## [Job A]
Reproduce the passage of the MTP copying thread that opens with the words containing "Additional informations I" and closes with "a 16GB computer.".
## [Job B]
In the MTP copying thread, what does Nautilus do before it copies anything?

Additional informations I forgot in my first comment: Joined crash report contains one line complaining about an out of memory while this was clearly not the case, there was at least half of the system's memory available on a 16GB computer.
Are you trying to copy to the SD card inside the phone? You can't sanely do device->device copies over mtp; the files go to the computer and back again which is extremely slow, even if nothing else goes wrong. You should use a device side file manager to do it. If you're trying to copy from the device to the host, then it should work, but you definitely ran out of memory. The OOM killer kicked in, which doesn't happen by mistake. In the process list, the gvfs-mtp process is consuming a lot of memory - almost half of your available RAM, and you have no swap, so boom. I have one or two suspects in mind. The filesystem exposed by an android phone (I assume this is an android phone) over mtp will have a lot of very small files in the /Android and /data directories. These are extremely inefficient to copy, and so even if everything works fine, the process is really really slow. Second, there can be some weird files in there that don't copy properly and can stall out the process. Finally, nautilus does a full enumeration of the filesystem under the point you are copying before it copies anything. If you are copying the whole thing, then it will walk the whole filesystem. Internally, gvfs has to maintain a cache of mtp file IDs to filenames which gets populated as directories are traversed. The end result is that there's this cache, and that's probably what is consuming all the memory, if there are a lot of files under consideration. So, what does that mean? Maybe, the file enumeration is literally filling up all your ram and then you get OOM killed. Another possibility is that you get a very large cache, which does not initially trigger OOM but then one of the other two problems causes the copy to stall so it just sits around consuming a lot of RAM and then something else tries to do something, triggering memory stress, and then you get OOM killed. In the past when I've needed to copy the whole filesystem to a PC, I try and make a zip/tarball on the device and copy that over. It works much better.
Yes this was a copy from internal memoy to phone's SD card. Device-side file-managers are really not practical (and did strange things when I tried one time: files weren't visible on the PC). As stated in the first comment, copies from phone internal memory to PC and from PC to phone's internal memory or SD card just act fine, and there are no issues at all. gvfs-mtp can be memory-hungry, ok, but to the point of using 8GB or even more? It seems like a lot, right? Yes this is an Android phone. But I didn't tried to copy the whole filesystem actually. Just a couple of music albums. When I noticed it failed I tried only one album which is like a directory containing 5 to 30 files only? I don't get why Nautilus would do a full enumeration but I guess it happens too when doing PC to phone and phone to PC copies? I that's the case, I've got no issues when doing that. Same goes for the cache: very few files, it shouldn't run big.

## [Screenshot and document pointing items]
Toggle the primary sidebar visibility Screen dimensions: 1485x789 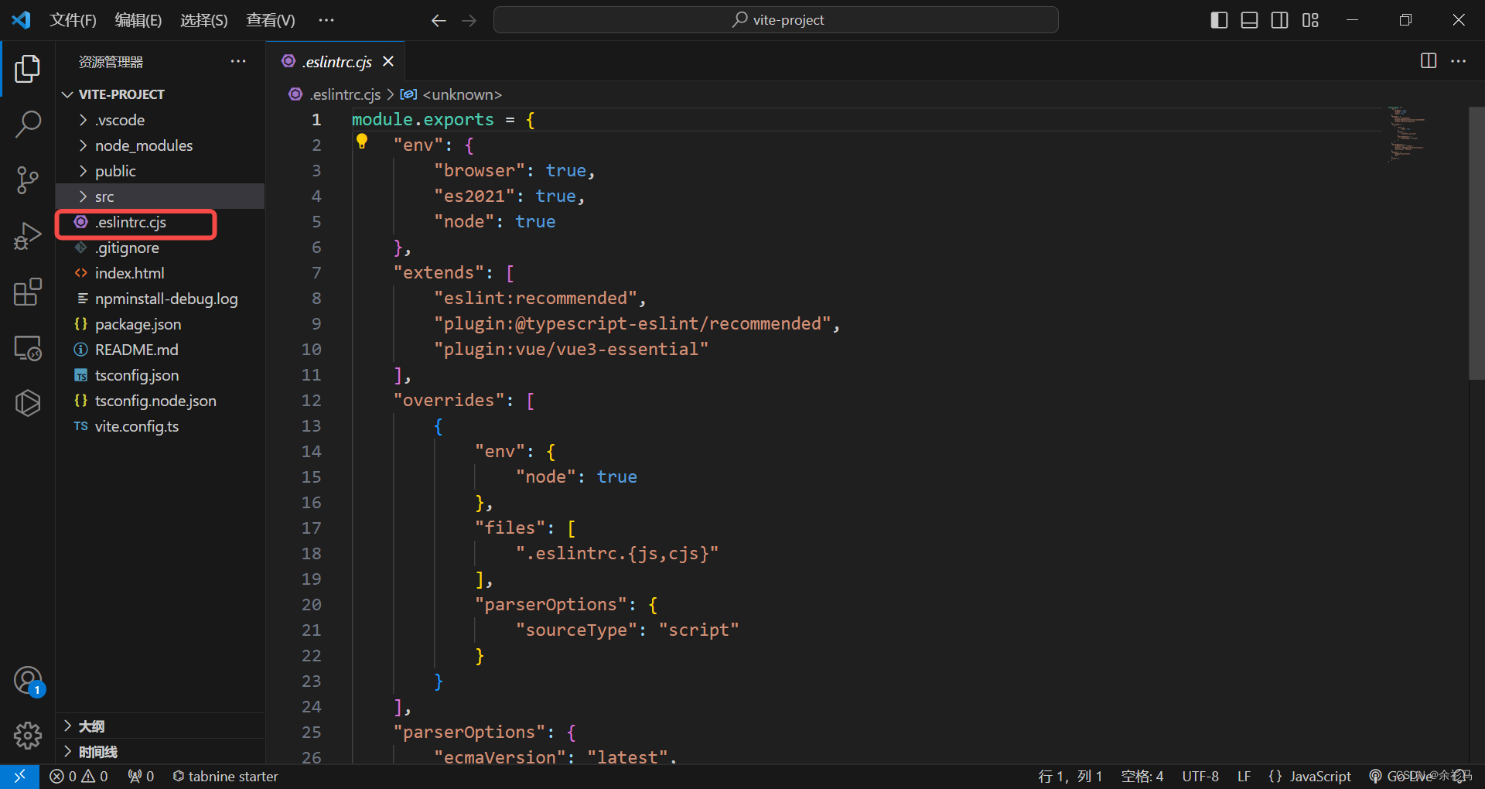pyautogui.click(x=1218, y=20)
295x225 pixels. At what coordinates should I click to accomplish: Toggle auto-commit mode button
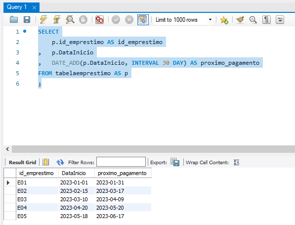click(143, 20)
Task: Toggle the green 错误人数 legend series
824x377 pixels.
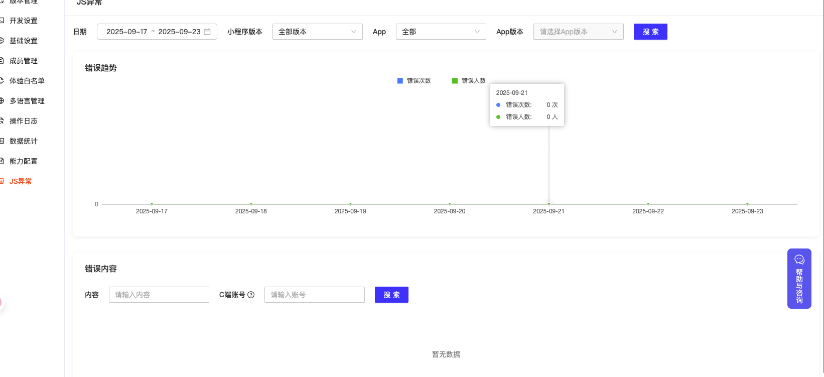Action: [469, 81]
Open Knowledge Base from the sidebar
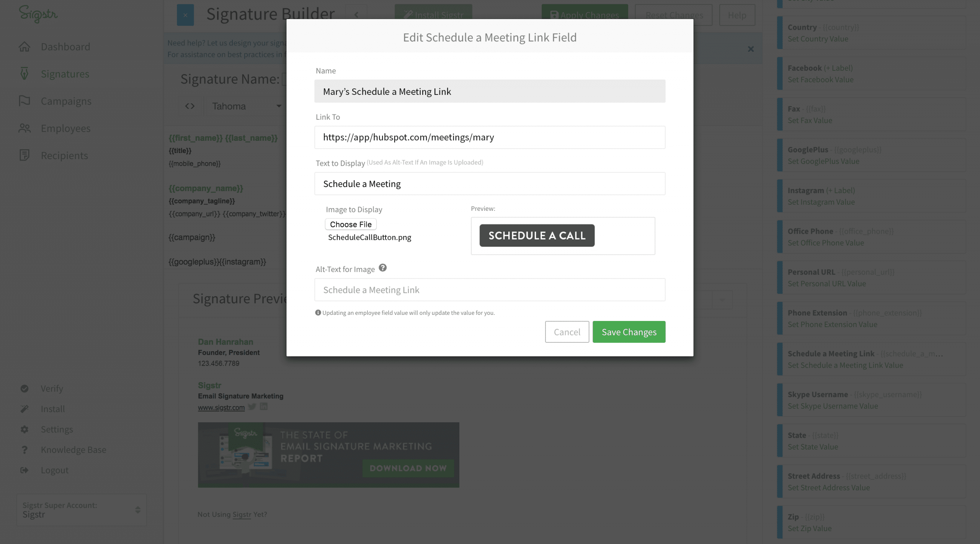The width and height of the screenshot is (980, 544). 73,450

## [Full output A]
Additional informations I forgot in my first comment: Joined crash report contains one line complaining about an out of memory while this was clearly not the case, there was at least half of the system's memory available on a 16GB computer.

## [Full output B]
It does a full enumeration of the filesystem under the point being copied.